Шрифт:
Интервал:
Закладка:
Ухнул оземь «станок». Александр откинул клапан, нащупал все, что требовалось. Не оборачиваясь, протянул за спину. Подождал. Потряс рукой, чтобы обратить внимание. Обернулся:
– Ну, в чем теперь-то дело?
– Саша, я дура? – в голосе дрожали слезы. На глазах – тоже. – Нет, ты скажи, я дура? И истеричка в придачу, да?!
– Не скажу. Я тебя не так давно знаю, ты с собой лучше знакома, так что – как хочешь. Могу и сказать. Только ты одевайся, не мерзни.
Лена дернулась, дотянулась до одежды – и расплакалась. Уселась на плащ, натянула на лицо ворот тельняшки, прижала его ладонями и тихо, отчаянно зарыдала. Всхлипывала, задыхалась. Полосатые плечи дергались так, словно пытались сжевать качающуюся между ними голову.

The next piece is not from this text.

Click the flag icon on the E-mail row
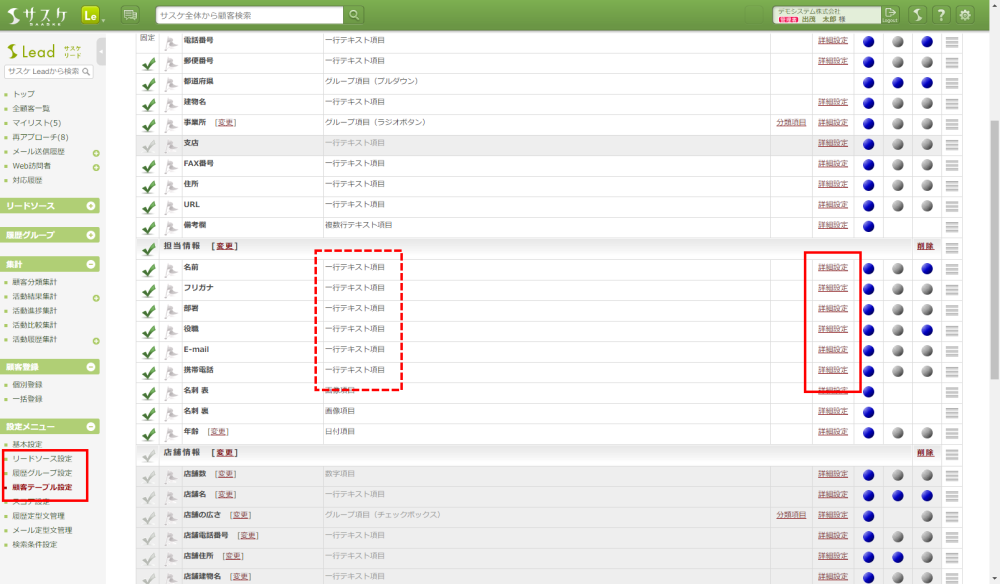 (x=171, y=350)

Александр присел на корточки рядом с девушкой. Попытался пригладить торчащие волосы – его отпихнули локтем. Положил руку на плечо – судорожные рывки и отчаянные всхлипывания. «Иваныч меня бы по стене размазал», – подумал бывший разведчик, протягивая обе руки над трясущейся фигурой. – «Или советами замучил бы…»

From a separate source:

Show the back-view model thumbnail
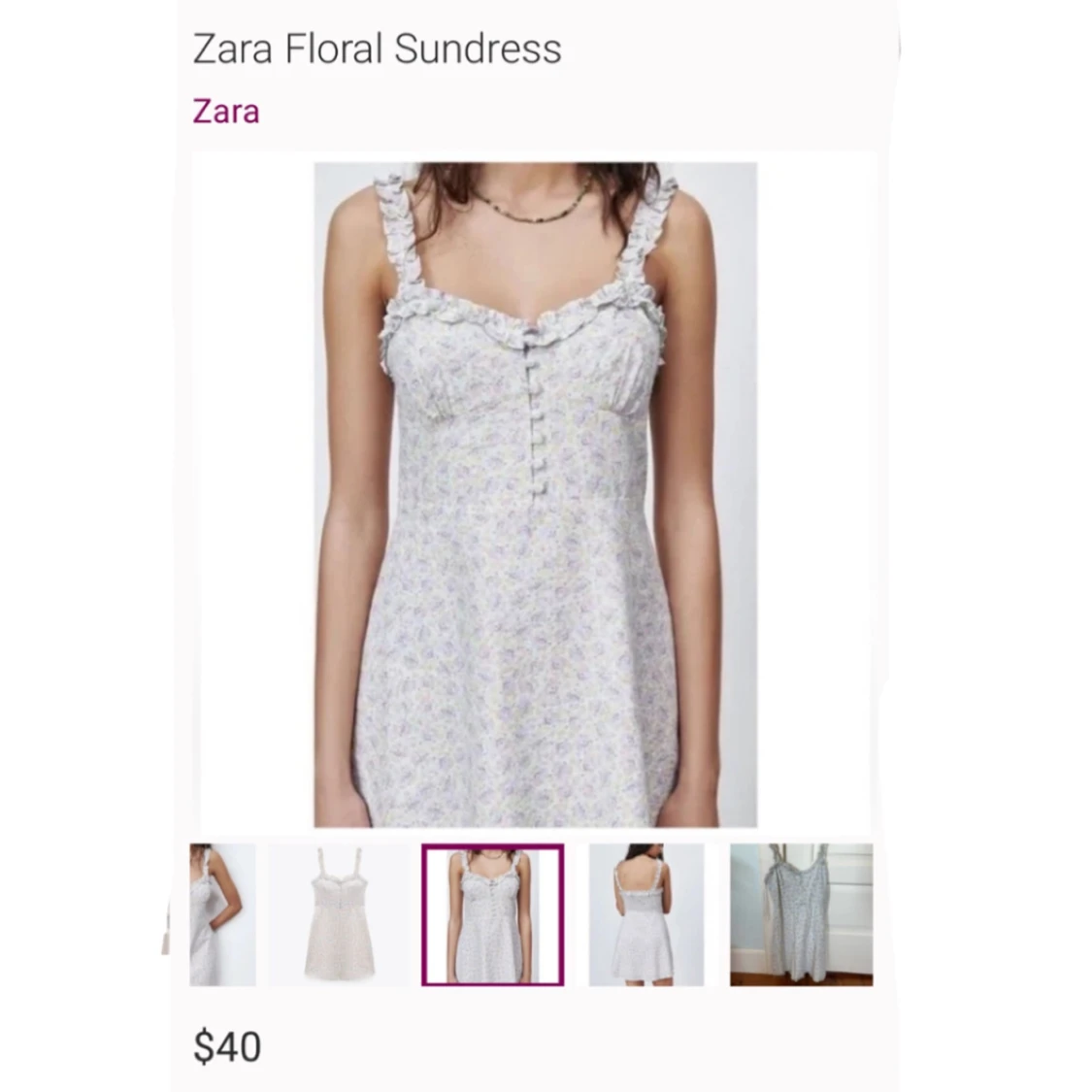The image size is (1092, 1092). [x=646, y=914]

Ого! По ладоням ударило так, что Александр не удержался и с размаху продолжил утрамбовывать полянку – на этот раз не пятками, а «пятой точкой». Руки сразу онемели, заныли от кончиков пальцев почти до лопаток. Ничего себе! Вот уж чего не ожидал – настолько активной защиты. В квартире, помнится, поменьше была, а ведь Лена с Антоном «играли» в полную силу. Хотя вполне возможно, что сознательно у нее и не получилось бы так ответить… Но тогда каков резерв, какие скрытые возможности! Если попытка успокоить вызывает такой всплеск – что будет при серьезной опасности?!
Однако рыдания все-таки стали тише и реже. То ли и через защиту удалось-таки добиться своего, то ли все силы Лены ушли на сопротивление. «Дальше только по-человечески», – дал себе слово Александр. Пересел на край плаща, подхватил девушку и усадил себе на колени. Обнял, прижал к себе. Осторожно попытался убрать тельняшку с лица. Показавшиеся над воротом глаза были красными даже в лунном свете. Несколько жутковатое зрелище…

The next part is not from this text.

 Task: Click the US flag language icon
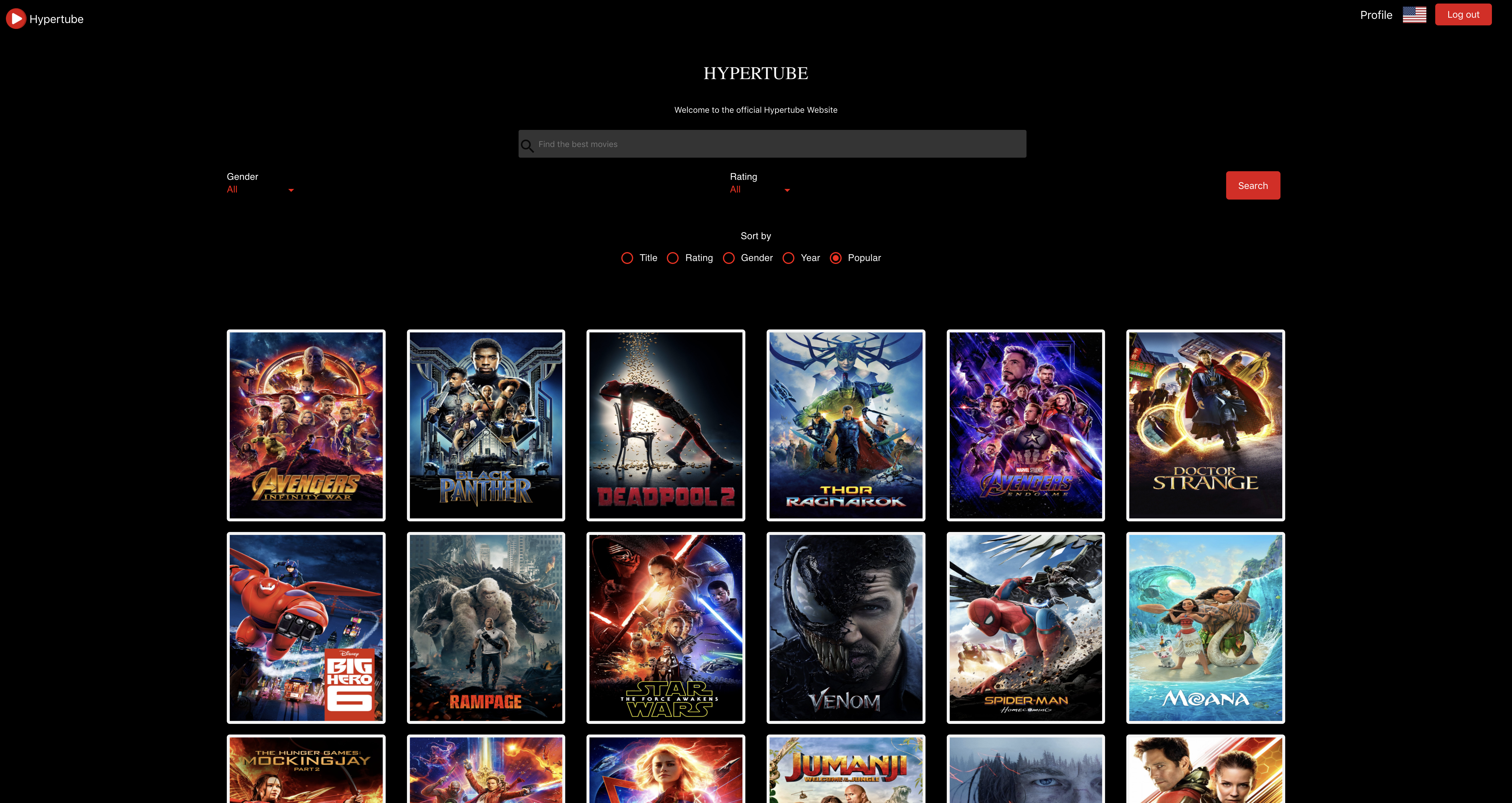(x=1414, y=15)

– Ду-урак ты, Сашка! – глухо раздалось из-под черно-белых рук. – Го-осподи, какой дура-ак!
– Дурак, – покорно согласился ведун. – Большой и зеленый.
– И я-а дура!
– И ты, – кивнул Александр, поглаживая мокрый взъерошенный затылок. – Оба.
– А ты хоть знаешь, почему? – плач прекратился. Совсем. Осталось только обиженное похлюпывание носа.
– Нет, не знаю. Только догадываюсь.
– Вот в такого дурака… Нет, ну в самом деле, козел ты, Сашка!
– Значит, именно козла. В точности по народной мудрости, так получается?
– Пусти! – Лена трепыхнулась в руках, но как-то вяло. – Ну да, да, и что теперь?! Если я тебе совсем…
– А я тебе? С такой вот непонятно чьей рожей? И потом, может быть, нам, шпионам, не положено? Вот свяжешься со мной – а тебя за компанию и шлепнут! И хорошо, если сразу. И хорошо, если до смерти. Ты об этом подумала?
– Не хочу я думать, ни об этом, ни вообще. Я же говорю – дура! И вообще… рожа… мне холодно! Кто обещал согреть? И только попробуй свои носки опять достать! И отраву свою мерзкую! Куда фляжку вытащил?!
– Не хочешь – не надо, мне больше достанется, – Александр хлебнул, не щадя глотки, и на полминуты остался без воздуха. – У-ух, аж до пяток пробрало! Все-таки зря отказываешься, Лен. Штука полезная во всех отношениях.
– Давай сюда.
– Держи. И привстань на минутку, пожалуйста, мне еще кое-что в рюкзаке нужно.
Когда Лена отдышалась после третьего глотка, на кустах уже лежал знакомый переливчато-серый полог. Александр приглашающе распахивал спальник:
– Пожалуйте греться, сударыня!
Девушка юркнула в сыроватый мешок, поежилась.
– Бр-р, ну и холодина тут у тебя! – подождала, недоуменно подняла голову. – А ты?!
– Вообще-то он одноместный…
– Тогда я сейчас вылезу!
– Ну, раз так, то есть одна идея. Только не шуми!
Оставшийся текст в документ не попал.